Kalak writes "IBM's motion to limit SCO's claims to those that have specific version, file and line numbers has been granted, in part. At the end of last year, SCO made 294 allegations. IBM asked for dismissal of 198 of them due to lack of this information, 1 SCO withdrew, 1 IBM withdrew from the request, and 185 of them have been dismissed from the case. This leaves 107 of the charges are left to be addressed by means other than lack of specificity (such as public domain, BSD code, who owns it, etc.) As usual, Groklaw, has discussion, as well as the Order and an excellent chart of the history of alleged violations has been created as well."

5 of 195 comments (clear)

  1. A very thorough piece of work. by Anonymous Coward · · Score: 5, Informative

    Judge Wells supports her decisions in a manner that effectively prevents them from being appealed.

    She uses Sandeep Gupta's (he testified for SCO) testimony to support the requirement for specificity.

    She uses the fact that SCO didn't complain when it was ordered to produce specific lines of code. She also notes that SCO never asked for clarification on that point.

    She is firing SCO's own testimony and actions (or lack thereof) right back in their faces.

    Some posters on Groklaw and the Yahoo SCOX message board have speculated that this decision means that a couple of the counterclaims are a slam dunk. In particular, it now appears that Linux is completely clear of copyright violations wrt anything that SCO owns or says it does.

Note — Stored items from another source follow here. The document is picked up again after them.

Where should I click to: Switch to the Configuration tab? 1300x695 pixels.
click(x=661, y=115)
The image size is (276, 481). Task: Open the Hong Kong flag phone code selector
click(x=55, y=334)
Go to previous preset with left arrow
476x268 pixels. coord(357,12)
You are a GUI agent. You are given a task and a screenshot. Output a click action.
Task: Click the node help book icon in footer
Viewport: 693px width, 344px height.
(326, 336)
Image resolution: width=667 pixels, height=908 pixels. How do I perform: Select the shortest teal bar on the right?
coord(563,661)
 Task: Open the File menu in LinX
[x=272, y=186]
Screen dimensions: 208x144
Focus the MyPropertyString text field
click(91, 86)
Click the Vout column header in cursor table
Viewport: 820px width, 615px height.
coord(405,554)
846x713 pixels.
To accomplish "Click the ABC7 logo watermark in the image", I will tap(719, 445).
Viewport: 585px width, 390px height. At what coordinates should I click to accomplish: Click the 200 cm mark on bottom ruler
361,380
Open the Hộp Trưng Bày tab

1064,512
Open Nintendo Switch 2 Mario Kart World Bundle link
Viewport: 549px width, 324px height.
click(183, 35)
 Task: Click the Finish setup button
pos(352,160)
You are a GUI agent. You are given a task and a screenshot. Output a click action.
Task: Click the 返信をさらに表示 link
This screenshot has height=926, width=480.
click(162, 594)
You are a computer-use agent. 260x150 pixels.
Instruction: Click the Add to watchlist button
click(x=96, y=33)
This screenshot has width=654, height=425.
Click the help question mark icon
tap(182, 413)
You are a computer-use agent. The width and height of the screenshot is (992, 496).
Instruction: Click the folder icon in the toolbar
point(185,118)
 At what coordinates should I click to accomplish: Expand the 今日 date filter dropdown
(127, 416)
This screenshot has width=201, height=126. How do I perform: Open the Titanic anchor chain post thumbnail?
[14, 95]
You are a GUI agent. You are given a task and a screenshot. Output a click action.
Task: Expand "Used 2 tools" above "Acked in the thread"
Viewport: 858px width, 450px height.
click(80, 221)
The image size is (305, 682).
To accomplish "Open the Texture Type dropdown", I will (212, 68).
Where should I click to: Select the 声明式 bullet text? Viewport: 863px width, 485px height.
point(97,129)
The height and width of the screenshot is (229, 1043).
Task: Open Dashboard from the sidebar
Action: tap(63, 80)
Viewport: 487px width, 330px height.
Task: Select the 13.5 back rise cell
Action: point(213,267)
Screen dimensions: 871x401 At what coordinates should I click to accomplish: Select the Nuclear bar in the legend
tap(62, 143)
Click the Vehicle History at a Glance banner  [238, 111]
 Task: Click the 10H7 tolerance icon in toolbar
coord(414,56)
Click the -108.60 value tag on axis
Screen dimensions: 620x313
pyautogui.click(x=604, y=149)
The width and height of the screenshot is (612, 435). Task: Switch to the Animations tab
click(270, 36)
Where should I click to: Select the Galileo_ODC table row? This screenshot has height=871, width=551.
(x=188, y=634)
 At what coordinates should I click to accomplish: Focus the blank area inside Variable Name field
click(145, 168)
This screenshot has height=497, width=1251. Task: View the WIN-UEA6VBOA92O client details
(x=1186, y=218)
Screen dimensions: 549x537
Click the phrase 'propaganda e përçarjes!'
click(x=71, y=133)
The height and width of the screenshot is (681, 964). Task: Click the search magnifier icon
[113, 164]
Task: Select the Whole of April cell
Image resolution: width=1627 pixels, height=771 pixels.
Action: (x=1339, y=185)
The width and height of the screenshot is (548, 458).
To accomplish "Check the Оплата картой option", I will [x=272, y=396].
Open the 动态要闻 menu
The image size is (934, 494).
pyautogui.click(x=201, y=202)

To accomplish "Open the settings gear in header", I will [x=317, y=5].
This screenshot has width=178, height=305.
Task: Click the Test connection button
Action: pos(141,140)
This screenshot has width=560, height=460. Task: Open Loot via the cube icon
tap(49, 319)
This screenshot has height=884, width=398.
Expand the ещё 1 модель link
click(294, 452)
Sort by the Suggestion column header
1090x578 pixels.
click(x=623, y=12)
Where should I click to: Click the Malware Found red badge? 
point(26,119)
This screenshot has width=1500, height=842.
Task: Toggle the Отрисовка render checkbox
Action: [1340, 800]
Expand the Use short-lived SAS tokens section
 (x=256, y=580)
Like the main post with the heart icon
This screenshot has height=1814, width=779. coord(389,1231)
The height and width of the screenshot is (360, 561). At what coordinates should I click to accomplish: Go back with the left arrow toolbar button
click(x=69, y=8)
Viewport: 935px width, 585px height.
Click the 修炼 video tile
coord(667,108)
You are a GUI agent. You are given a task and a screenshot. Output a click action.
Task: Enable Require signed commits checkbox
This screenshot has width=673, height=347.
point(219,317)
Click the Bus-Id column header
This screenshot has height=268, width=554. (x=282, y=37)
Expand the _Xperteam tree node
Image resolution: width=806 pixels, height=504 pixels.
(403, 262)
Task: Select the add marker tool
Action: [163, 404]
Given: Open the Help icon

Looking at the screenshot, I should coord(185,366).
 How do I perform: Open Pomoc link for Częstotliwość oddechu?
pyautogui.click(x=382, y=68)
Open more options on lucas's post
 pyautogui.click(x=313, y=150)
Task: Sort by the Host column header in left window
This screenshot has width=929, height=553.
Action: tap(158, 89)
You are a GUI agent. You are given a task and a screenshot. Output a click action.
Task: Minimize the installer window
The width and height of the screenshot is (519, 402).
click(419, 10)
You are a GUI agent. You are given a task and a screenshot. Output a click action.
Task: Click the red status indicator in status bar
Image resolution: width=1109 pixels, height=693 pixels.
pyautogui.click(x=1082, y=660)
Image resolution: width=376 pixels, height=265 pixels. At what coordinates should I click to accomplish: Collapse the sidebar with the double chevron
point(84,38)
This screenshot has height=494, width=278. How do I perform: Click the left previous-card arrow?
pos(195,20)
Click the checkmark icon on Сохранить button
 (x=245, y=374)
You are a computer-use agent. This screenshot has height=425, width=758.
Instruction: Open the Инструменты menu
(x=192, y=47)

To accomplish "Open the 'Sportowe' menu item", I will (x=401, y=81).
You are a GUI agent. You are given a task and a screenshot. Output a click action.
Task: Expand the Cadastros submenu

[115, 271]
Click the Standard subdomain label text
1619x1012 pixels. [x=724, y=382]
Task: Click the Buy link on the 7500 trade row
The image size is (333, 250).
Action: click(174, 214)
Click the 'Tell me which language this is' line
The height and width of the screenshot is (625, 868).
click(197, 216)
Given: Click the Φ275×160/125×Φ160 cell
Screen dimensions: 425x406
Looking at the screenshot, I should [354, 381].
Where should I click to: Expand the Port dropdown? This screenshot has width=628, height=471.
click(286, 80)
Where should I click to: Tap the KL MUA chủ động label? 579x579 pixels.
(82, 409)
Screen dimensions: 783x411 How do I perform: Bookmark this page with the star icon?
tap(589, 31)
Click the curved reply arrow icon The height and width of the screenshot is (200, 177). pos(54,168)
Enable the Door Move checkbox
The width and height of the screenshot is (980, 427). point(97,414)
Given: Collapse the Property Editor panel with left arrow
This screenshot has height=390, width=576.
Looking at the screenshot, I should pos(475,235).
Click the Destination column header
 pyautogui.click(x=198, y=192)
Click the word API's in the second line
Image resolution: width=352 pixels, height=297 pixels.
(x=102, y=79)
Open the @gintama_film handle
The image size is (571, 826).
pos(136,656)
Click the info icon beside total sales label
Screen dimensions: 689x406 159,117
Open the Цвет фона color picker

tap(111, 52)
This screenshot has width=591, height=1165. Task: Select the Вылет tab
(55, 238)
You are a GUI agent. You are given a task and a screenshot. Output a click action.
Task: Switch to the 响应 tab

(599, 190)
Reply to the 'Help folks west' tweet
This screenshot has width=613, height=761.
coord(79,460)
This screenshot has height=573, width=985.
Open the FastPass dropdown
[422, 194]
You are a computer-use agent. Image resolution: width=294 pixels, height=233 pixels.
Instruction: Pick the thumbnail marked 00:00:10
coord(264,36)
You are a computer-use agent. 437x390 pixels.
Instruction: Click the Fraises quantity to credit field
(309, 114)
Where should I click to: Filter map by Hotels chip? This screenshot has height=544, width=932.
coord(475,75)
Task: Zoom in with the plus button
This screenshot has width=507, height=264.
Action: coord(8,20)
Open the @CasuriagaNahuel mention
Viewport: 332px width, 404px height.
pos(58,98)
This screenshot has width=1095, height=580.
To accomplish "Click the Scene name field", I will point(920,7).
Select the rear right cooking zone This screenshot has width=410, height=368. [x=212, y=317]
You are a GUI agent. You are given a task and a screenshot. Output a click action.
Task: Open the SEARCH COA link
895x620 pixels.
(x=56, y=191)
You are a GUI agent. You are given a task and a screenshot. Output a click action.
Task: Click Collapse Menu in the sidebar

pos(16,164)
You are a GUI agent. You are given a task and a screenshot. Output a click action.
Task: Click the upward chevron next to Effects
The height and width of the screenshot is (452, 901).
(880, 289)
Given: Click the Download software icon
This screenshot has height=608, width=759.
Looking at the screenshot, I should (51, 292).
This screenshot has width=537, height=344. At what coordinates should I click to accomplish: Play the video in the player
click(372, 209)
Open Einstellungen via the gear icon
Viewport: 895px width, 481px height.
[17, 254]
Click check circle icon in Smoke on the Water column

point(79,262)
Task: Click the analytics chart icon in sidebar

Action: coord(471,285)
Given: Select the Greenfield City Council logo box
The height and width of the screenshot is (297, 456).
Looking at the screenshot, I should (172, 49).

  2. Re:Geocities? by Anonymous Coward · · Score: 5, Informative
  3. Key extracts from the Judge's order by Animats · · Score: 5, Informative

    It's worth reading the entire order from Judge Wells. However, for the benefit of those who don't enjoy reading legal documents, here's are the highlights. These are the Judge's words:

    • As repeatedly noted by IBM, concurrent with SCO's court filed allegations has been SCO's siren song sounding the strength of its case to the public. At a trade show in 2003 SCO shared with the public a presentation outlining SCO's claims against IBM. SCO identified four categories of alleged misappropriation: ... Finally, in the presentation SCO also gave "one example of many" of line by line copying between the System V Code and Linux kernel code.14
    • SCO ... was ordered .... to provide and identify with specificity all lines of code in Linux that it claims rights to.
    • In December 2003, near the beginning of this case, the court ordered SCO to, "identify and state with specificity the source code(s) that SCO is claiming form the basis of their action against IBM." Even if SCO lacked the code behind methods and concepts at this early stage, SCO could have and should have, at least articulated which methods and concepts formed "the basis of their action against IBM." At a minimum, SCO should have identified the code behind their method and concepts in the final submission pursuant to this original order entered in December 2003 and Judge Kimball's order entered in July 2005.
    • SCO was ordered on multiple occasions to answer IBM's interrogatories which in this court's view covered methods and concepts and a request for the code behind them. Thus, SCO's failure to provide code for the methods and concepts it claims were misappropriated is also a violation of Rule 26(e) in addition to a violation of this court's orders.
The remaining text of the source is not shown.